How would this sentence from the article on multi-layered armor schemes read in Spanish: "Once struck, the boxed armor is expended, offering no additional protection and requiring replacement in order to plug the gap in the ship's defenses."?

Source document:
----------
Multi-Layered Armor Schemes

Multi-Layered Armor Schemes - Article Image.jpg

The URN's primary passive defensive system is the use of a multi-layered armor scheme which is designed to stop, dissipate, and or deflect an incoming attack. This is achieved through the use of standard armor plating, electric reactive armor, and the effective use of double hulls and their resulting hull cavities.

Any warship's defensive scheme actually begins with the design of the vessel's hull itself. While the three-dimensional nature of space combat means that any surface may be attacked from any direction, sloping the hull along likely lines of attack is effective in deflecting some of an incoming projectile's energy. This is most effective for impacts from smaller mass objects, as larger rounds are harder to deflect at high speeds.

From this point, the first layer of armor is an outer layer, made up of solid metal alloy plating. The job of this first layer is to stop smaller projectiles from penetrating on to the next layer down and to slow larger strikes in order to reduce the damage they cause further within the ship. 

On larger warships, the next layer down is made up of electric reactive armor, which is composed of standard, meter wide armored boxes. These boxes are filled with a conductive fluid and given an electric charge. When a projectile penetrates the box, the circuit is broken, and the projectile can be vaporized or turned into a plasma, dramatically reducing the damage caused.

Once struck, the boxed armor is expended, offering no additional protection and requiring replacement in order to plug the gap in the ship's defenses.

Those attacks which succeed in penetrating the first two layers enter into a hull cavity between the first armor sheathed hull and the second interior hull. This free space is effective at expending more of the attack's energy, especially for explosive ordinance. It can also be used to store raw materials for the ship's consumption, such as water, which add to the cavity's absorptive capacity.

What little energy is left over encounters the final defensive layer. The interior hull is sheathed in composite armor, usually in thinner quantities than the exterior hull armor.

These protective measures are scaled to the size and shape of the parent warship, and their effectiveness will depend heavily on the nature of the attack they're under. Escort and screening warships will suffer under the fire of capital ships, regardless of their armor scheme. However, the URN's multi-layered approach has proven effective in protecting their warships from peer-sized vessels, meaning that Umbrian warships have a fair degree of survivability in fleet engagements.
----------
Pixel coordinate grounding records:
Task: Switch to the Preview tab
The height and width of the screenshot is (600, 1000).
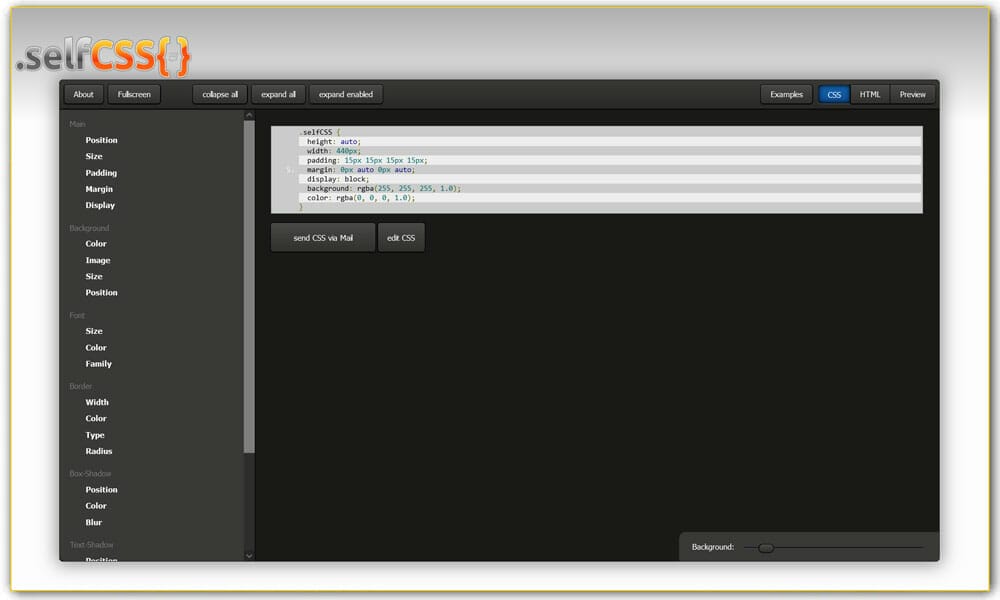Action: point(912,95)
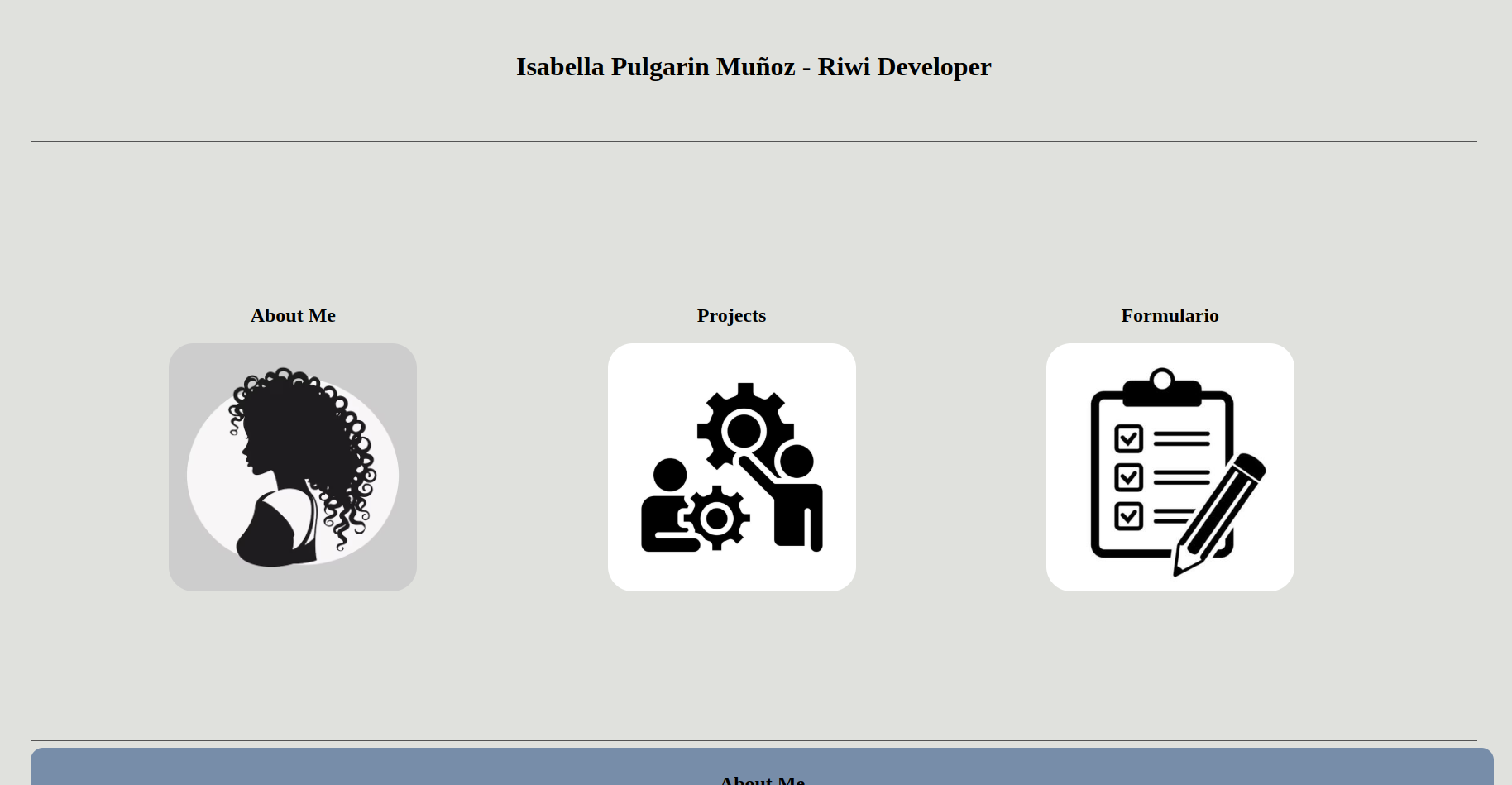Click the Isabella Pulgarin Muñoz name in title
The height and width of the screenshot is (785, 1512).
655,67
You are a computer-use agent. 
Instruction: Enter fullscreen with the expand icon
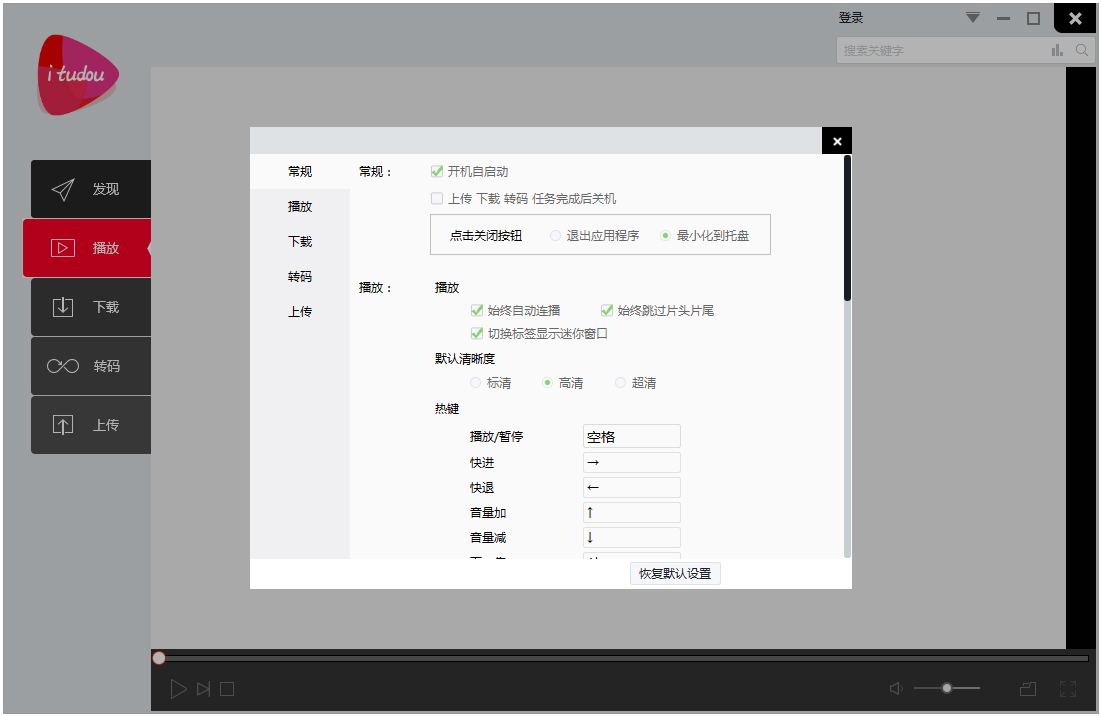[x=1068, y=688]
----------
Written solution: Una vez impactado, el blindaje en cajas queda consumido, no ofrece ninguna protección adicional y debe reemplazarse para tapar la brecha en las defensas de la nave.